Start of Block
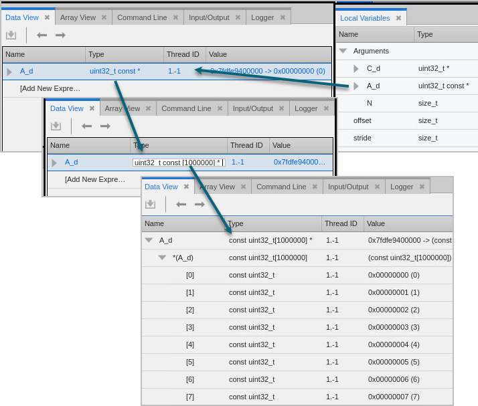Click the export icon above the array elements list
Viewport: 478px width, 406px height.
tap(151, 204)
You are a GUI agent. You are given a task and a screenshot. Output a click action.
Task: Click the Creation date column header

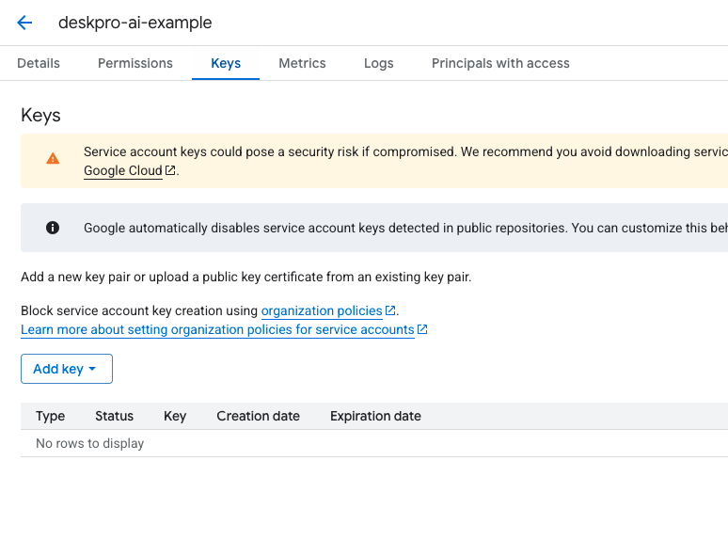(258, 416)
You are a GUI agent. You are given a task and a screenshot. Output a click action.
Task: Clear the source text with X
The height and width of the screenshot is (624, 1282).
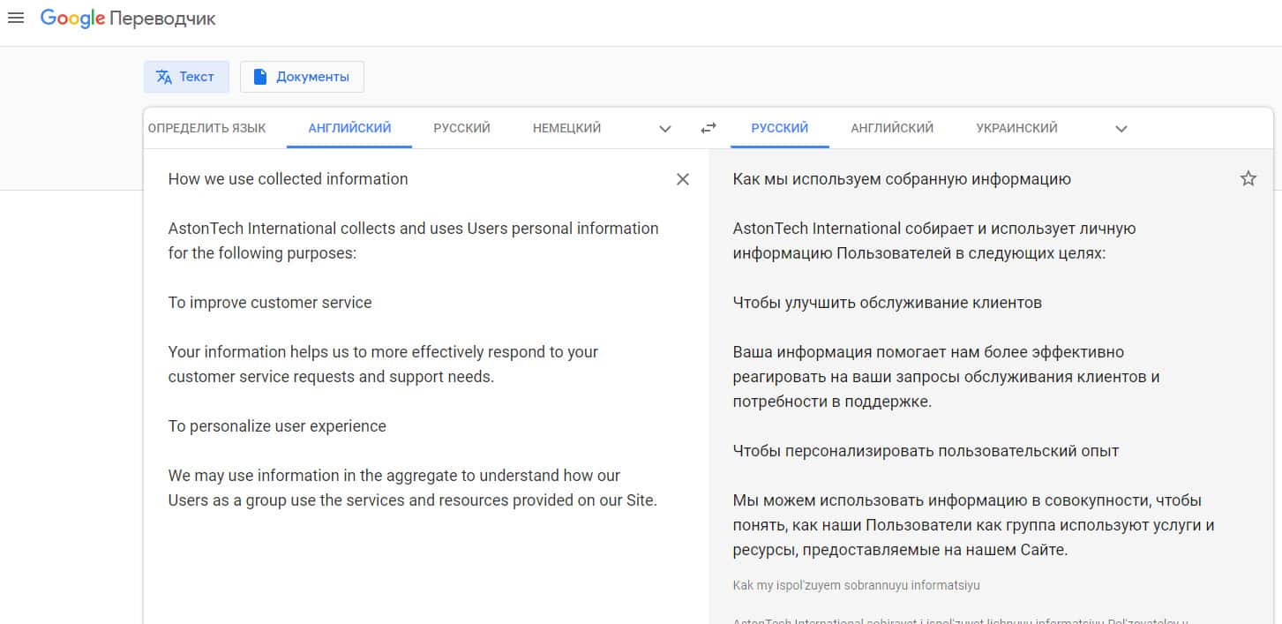(682, 179)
End of Block
Each line from the one containing "The height and" through the last line of the listing must be copied exactly, and the pictures must not be.

§ **FINISHED TASK**
The height and width of the screenshot is (624, 1282).
(682, 179)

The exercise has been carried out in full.